### 課題:
以下のエントリの各行を1つの文字列とし、空行を除いてすべてのエントリをJSONのリストとして出力してください。画像は出力に含めないでください。

::::::

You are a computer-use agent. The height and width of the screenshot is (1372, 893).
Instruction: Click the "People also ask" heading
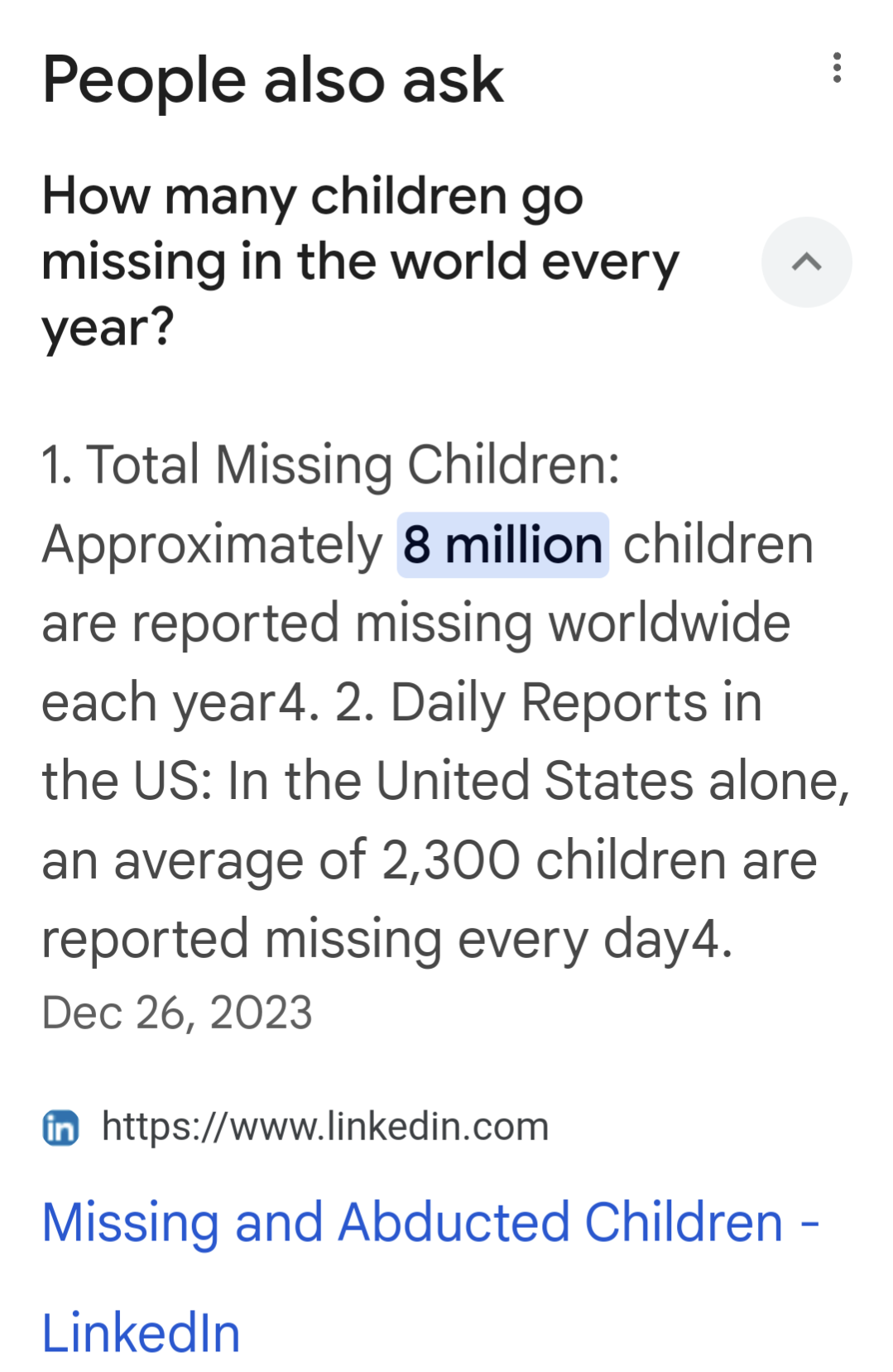pyautogui.click(x=272, y=80)
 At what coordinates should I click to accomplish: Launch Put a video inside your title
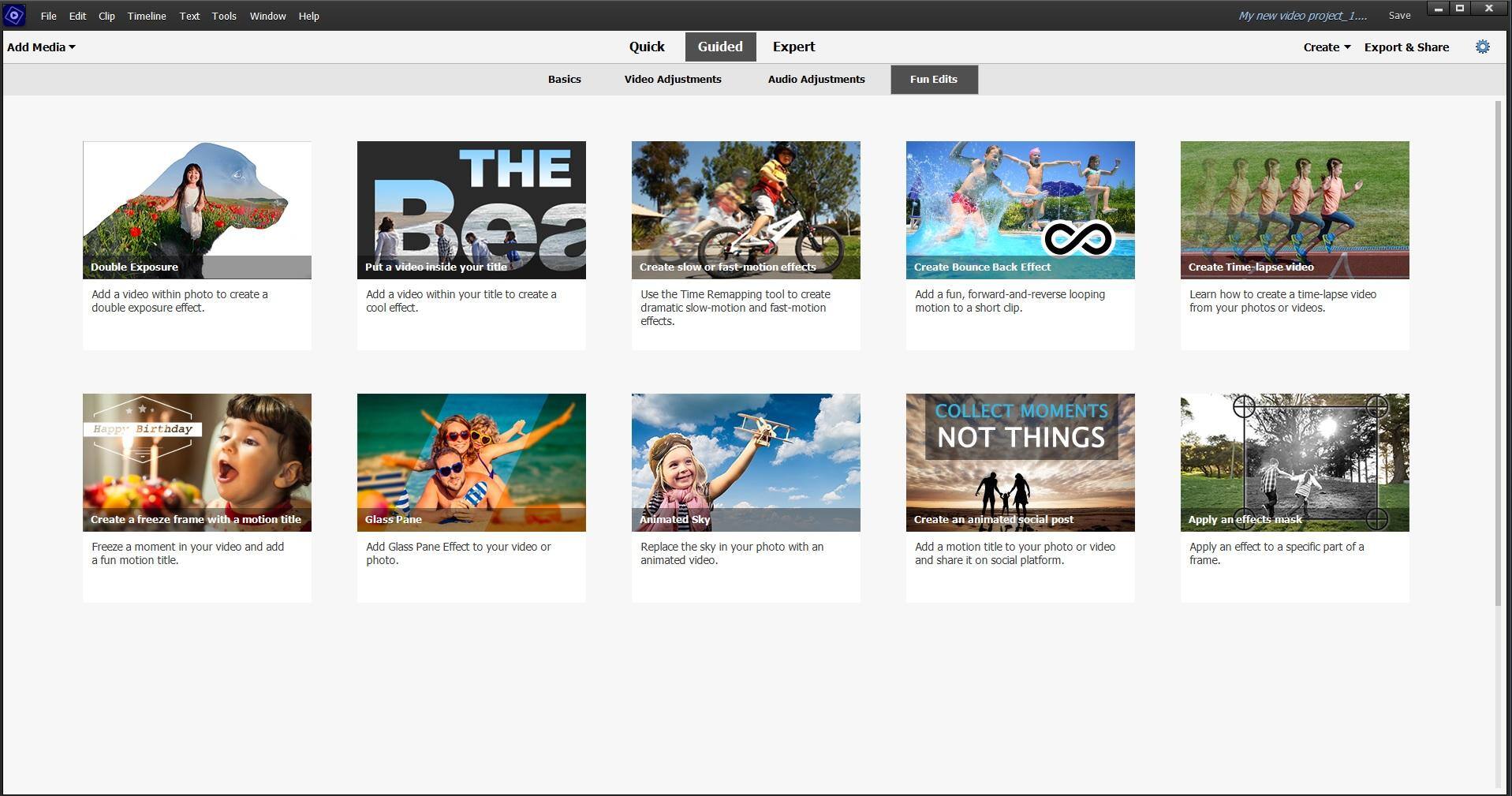pyautogui.click(x=471, y=210)
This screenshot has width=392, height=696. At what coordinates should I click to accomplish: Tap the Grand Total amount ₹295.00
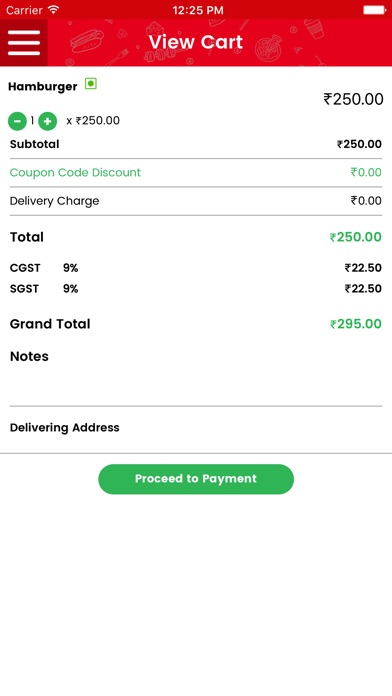tap(356, 324)
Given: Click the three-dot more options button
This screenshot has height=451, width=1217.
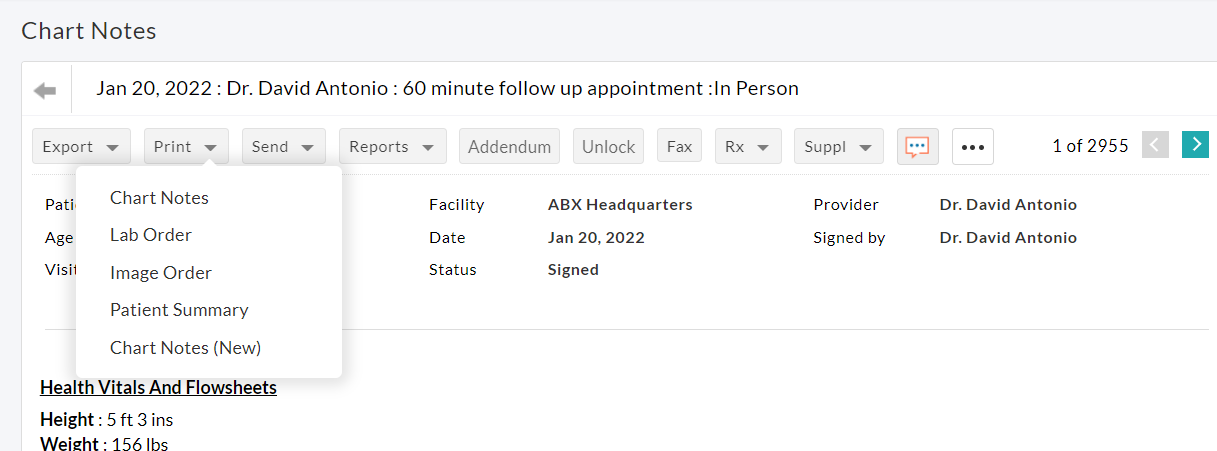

::::::

### 解答:
[
  "You are a computer-use agent. The height and width of the screenshot is (1372, 893).",
  "Instruction: Click the \"People also ask\" heading",
  "pyautogui.click(x=272, y=80)",
  " At what coordinates should I click to accomplish: Launch Put a video inside your title",
  "pyautogui.click(x=471, y=210)",
  "This screenshot has width=392, height=696. At what coordinates should I click to accomplish: Tap the Grand Total amount ₹295.00",
  "tap(356, 324)",
  "Given: Click the three-dot more options button",
  "This screenshot has height=451, width=1217."
]